Results for the Forty-Eight Weeks Ended January 28, 2012
Balance Sheet Highlights and Capital Expenditures
- Net sales totaled $412.8 million and same store sales decreased 5%, compared to the same forty-eight week period last year.
- Operating loss totaled $71.8 million and included $21.2 million, or $0.59 per share, of non-cash store asset impairment and restructuring charges. In the third quarter, the Company recorded non-cash asset impairment charges of $11.4 million related to 103 stores identified for closure and other stores the Company will continue to operate. Restructuring charges totaled $9.8 million, including approximately $8.3 million related to accrued lease termination liabilities associated with stores identified for closure as part of the Company’s real estate restructuring efforts. The Company also recorded approximately $1.2 million of severance charges related to terminations at its corporate office and in the Company’s field organization in the third and fourth quarters. In addition, the Company recorded approximately $0.3 million of other miscellaneous store closing costs.
- Net loss for the forty-eight week period totaled $71.1 million, or ($2.00) per share, including the $0.59 per share for the restructuring and non-cash asset impairment charges mentioned above, and an effective tax rate of 0.5%, which is significantly lower than the statutory rate due to the Company’s maintenance of a full valuation allowance against its deferred tax assets.
Cash, cash-equivalents and investments totaled $61.7 million as of January 28, 2012. Inventory, excluding in-transit and e-Commerce inventory, increased approximately 2% on a per-store basis as of January 28, 2012, as compared to January 29, 2011. For the forty-eight week period ended January 28, 2012, the Company had no outstanding borrowings under its revolving credit facility and capital expenditures totaled approximately $11.7 million.

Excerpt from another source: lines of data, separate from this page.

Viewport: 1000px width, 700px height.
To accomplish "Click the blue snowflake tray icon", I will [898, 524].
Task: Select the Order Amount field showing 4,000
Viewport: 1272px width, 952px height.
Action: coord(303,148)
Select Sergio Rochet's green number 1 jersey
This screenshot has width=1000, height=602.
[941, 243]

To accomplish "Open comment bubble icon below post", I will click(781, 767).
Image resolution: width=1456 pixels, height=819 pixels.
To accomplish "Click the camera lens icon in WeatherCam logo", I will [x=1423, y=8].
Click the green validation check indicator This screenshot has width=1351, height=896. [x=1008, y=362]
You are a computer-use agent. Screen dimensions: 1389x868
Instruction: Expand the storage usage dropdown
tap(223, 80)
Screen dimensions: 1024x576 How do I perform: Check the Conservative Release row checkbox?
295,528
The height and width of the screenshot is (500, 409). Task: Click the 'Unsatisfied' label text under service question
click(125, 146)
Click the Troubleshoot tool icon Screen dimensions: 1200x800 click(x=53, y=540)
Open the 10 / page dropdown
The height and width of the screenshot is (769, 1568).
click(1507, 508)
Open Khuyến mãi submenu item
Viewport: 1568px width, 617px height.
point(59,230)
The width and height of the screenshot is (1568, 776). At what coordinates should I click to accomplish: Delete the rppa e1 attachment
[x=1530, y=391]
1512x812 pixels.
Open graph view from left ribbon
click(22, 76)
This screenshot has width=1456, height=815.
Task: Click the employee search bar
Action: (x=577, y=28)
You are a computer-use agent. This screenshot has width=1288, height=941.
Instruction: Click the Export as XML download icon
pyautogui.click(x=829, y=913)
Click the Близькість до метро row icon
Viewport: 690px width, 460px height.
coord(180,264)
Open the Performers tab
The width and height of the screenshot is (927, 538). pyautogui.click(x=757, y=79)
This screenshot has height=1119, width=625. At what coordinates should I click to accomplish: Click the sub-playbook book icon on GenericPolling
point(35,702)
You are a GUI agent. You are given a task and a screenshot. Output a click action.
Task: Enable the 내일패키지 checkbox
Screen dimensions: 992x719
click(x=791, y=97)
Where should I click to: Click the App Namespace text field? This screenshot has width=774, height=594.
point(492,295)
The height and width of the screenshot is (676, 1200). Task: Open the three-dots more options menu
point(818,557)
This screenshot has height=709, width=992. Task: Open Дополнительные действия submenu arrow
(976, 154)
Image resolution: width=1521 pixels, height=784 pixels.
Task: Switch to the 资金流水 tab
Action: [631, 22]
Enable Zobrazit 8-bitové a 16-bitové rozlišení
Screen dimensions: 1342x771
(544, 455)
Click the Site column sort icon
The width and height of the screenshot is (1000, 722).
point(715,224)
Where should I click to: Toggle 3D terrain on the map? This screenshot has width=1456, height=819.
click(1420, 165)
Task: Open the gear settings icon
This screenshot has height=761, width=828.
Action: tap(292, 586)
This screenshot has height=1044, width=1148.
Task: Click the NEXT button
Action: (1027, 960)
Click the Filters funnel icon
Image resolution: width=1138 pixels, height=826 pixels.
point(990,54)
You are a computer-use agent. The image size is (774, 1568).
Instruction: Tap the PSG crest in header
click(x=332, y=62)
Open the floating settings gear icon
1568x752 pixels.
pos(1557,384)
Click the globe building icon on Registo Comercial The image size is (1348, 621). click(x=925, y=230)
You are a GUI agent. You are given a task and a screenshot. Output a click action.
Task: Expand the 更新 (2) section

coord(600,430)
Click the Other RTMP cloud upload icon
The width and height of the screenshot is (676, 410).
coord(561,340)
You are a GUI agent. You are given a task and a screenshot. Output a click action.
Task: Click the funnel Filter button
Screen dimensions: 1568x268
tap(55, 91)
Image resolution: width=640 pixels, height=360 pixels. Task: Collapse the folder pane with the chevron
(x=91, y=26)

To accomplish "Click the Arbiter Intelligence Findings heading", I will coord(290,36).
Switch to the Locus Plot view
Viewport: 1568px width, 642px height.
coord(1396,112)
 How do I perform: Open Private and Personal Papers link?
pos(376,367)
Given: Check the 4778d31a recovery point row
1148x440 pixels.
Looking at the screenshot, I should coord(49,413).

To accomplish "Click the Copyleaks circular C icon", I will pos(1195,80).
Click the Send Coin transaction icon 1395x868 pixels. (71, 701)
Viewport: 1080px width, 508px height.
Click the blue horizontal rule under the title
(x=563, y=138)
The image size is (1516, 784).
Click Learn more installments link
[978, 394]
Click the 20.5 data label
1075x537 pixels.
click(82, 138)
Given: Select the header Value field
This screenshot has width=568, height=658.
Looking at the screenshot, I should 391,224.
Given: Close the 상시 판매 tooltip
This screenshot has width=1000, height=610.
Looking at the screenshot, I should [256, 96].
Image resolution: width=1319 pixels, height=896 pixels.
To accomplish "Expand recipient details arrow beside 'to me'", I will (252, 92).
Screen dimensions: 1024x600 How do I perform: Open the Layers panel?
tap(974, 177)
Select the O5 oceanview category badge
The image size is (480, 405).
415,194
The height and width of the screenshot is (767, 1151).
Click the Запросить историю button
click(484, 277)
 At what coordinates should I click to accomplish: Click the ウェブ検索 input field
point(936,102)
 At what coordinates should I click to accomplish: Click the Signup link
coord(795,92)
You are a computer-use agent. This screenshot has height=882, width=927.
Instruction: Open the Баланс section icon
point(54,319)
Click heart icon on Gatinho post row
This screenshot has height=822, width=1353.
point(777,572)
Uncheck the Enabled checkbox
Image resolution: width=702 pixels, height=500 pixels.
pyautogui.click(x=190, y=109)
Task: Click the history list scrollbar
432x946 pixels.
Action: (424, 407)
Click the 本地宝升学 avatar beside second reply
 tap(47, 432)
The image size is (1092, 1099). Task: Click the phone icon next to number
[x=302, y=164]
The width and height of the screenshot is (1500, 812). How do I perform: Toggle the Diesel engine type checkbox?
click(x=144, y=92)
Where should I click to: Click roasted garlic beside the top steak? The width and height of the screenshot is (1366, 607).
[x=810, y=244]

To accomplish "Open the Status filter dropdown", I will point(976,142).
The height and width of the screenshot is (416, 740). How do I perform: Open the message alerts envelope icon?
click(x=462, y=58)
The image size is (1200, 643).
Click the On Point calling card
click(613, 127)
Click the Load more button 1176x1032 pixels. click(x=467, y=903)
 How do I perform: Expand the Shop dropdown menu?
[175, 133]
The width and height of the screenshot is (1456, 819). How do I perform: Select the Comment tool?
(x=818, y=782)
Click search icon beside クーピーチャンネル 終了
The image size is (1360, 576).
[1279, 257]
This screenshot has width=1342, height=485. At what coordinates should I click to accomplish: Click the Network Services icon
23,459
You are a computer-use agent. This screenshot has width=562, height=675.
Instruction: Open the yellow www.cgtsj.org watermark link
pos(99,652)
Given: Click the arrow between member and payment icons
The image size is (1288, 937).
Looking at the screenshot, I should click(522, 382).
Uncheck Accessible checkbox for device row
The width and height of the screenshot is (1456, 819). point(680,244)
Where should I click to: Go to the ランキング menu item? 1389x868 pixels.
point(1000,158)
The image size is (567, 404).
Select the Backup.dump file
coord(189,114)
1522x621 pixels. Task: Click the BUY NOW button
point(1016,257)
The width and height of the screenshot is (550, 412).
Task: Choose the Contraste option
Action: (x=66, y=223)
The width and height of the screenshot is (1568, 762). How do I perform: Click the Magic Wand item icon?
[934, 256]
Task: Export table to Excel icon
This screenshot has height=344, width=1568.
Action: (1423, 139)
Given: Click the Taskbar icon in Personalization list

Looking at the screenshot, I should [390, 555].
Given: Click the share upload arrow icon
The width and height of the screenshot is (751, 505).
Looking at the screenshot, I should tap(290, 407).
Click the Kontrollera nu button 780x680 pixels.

Real Estate Restructuring Efforts
In November, after an in-depth analysis of its store portfolio, the Company announced its plans to close approximately 100 stores, most of which were underperforming. Ultimately 103 stores were identified for closure and 90 of these stores were closed as of January 28, 2012, with the majority of the remaining stores closing in February and March 2012. In addition to the 90 stores referenced above, the Company closed 29 additional stores in the normal course of business, for a total of 119 store closures for the eleven months ended January 28, 2012. The Company opened 20 new outlet stores, nine new dual stores and one Christopher & Banks store during the eleven-month period ending January 28, 2012. The Company also converted 22 dual stores in existing locations where a Christopher & Banks store and a C.J. Banks store were combined into one location and, finally, 29 additional dual stores were created by adding women’s plus size merchandise to existing Christopher & Banks stores. As of January 28, 2012 the Company had 402 Christopher & Banks stores, 199 C.J. Banks stores, 62 dual stores and 23 Outlet stores. For the current fiscal year, the Company intends to conserve cash as it will have a limited number of store openings and thus minimize capital expenditures related to new store openings.